__STORED ROWS__.
-.-.-

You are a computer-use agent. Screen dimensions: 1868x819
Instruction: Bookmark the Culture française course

-.-.-

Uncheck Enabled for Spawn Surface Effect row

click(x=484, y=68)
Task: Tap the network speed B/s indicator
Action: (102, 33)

-.-.-

__STATED PROBLEM__. Could you rewrite the stretch from the line containing "Uncheck Enabled for Spawn Surface Effect row" through the line containing "Action: (102, 33)" as a Markdown table with the columns Number and Text, giving each line its own numbered row and leaving out blank lines?

__CORRECT RESPONSE__.
| Number | Text |
|---|---|
| 1 | Uncheck Enabled for Spawn Surface Effect row |
| 2 | click(x=484, y=68) |
| 3 | Task: Tap the network speed B/s indicator |
| 4 | Action: (102, 33) |